7.2. To exercise these rights, users must contact OMNICOMM GROUP via the contact details provided below. Requests will be handled within the timeframes specified by applicable law.

8. SECURITY OF PERSONAL DATA

8.1. OMNICOMM GROUP employs appropriate technical and organizational measures to protect personal data from unauthorized access, alteration, disclosure, or destruction.

8.2. While OMNICOMM GROUP strives to protect personal data, no method of transmission over the internet or electronic storage can be guaranteed to be 100% secure. Therefore, absolute security cannot be assured.

9. CHANGES TO THE PRIVACY POLICY

9.1. OMNICOMM GROUP reserves the right to modify this Privacy Policy at any time.
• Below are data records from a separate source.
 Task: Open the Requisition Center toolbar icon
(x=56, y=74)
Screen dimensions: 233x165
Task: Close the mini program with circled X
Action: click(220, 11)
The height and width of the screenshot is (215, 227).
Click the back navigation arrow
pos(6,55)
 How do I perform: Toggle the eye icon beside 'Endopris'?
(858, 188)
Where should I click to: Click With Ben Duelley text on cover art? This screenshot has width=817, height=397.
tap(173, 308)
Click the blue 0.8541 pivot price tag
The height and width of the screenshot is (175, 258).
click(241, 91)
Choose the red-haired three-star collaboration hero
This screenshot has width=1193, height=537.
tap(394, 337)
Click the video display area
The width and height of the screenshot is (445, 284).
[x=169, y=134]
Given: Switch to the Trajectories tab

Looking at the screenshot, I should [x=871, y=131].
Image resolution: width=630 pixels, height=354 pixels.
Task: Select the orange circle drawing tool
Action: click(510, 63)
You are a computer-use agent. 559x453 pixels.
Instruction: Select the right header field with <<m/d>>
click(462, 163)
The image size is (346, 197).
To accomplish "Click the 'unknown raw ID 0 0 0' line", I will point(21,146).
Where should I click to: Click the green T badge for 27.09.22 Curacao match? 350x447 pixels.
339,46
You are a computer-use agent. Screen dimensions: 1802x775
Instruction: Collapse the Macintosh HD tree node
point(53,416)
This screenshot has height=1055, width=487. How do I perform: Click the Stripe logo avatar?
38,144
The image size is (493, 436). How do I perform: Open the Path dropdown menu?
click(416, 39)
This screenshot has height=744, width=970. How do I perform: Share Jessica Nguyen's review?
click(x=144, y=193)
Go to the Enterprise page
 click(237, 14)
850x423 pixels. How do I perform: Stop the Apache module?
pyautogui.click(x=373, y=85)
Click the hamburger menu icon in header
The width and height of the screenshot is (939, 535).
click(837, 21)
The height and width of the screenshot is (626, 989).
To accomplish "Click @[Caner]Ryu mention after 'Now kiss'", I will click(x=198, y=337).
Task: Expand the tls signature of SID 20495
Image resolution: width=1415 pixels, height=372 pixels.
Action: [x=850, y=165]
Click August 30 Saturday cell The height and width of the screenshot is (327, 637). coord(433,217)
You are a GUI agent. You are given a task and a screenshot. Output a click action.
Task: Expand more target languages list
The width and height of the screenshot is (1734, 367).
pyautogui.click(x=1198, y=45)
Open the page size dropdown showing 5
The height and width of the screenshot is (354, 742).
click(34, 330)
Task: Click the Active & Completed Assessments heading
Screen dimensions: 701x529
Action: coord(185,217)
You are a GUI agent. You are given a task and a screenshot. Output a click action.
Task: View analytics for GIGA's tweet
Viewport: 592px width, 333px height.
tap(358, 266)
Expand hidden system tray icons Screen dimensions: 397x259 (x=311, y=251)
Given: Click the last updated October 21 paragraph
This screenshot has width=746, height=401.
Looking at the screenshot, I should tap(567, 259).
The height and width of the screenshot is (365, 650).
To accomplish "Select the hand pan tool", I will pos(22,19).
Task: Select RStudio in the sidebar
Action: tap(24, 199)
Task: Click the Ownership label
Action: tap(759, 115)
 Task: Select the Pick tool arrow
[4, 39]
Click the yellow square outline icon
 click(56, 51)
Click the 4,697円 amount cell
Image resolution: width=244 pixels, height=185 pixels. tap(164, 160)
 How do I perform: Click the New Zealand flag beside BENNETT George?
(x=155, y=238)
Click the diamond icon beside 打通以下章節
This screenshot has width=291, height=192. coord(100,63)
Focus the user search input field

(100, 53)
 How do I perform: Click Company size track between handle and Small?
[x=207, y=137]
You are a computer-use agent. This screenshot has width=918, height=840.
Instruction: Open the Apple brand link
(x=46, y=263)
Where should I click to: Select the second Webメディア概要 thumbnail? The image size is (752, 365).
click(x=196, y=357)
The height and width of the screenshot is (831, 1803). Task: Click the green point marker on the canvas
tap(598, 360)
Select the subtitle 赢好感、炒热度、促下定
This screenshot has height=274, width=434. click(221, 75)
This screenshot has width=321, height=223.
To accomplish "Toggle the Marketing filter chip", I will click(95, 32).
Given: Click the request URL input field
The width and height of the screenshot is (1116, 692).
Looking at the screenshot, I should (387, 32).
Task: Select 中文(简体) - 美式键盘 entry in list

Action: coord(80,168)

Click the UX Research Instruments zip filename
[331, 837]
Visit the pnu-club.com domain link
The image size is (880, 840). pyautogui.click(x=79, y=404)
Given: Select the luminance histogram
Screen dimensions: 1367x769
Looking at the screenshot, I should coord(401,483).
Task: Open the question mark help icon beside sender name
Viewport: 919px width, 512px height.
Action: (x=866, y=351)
9.2. Any changes to the Policy will be posted on the official website of OMNICOMM GROUP.

10. CONTACT INFORMATION

10.1. For any questions, concerns, or requests regarding this Privacy Policy, or to exercise data protection rights, users may contact OMNICOMM GROUP and it’s entities by addressing a letter to the following e-mail: [email protected]

10.2. The Policy comes into force from the date of approval and is a document of direct effect for all entities of the OMNICOMM GROUP and is mandatory for the structural divisions and employees of the companies of the OMNICOMM GROUP, users and persons or entities who are disclosing their personal information or personal data to OMNICOMM GROUP and its entities.

10.3. Control over the implementation of the Policy is carried out by individuals appointed by OMNICOMM GROUP who will be persons in charge and in direct responsibility.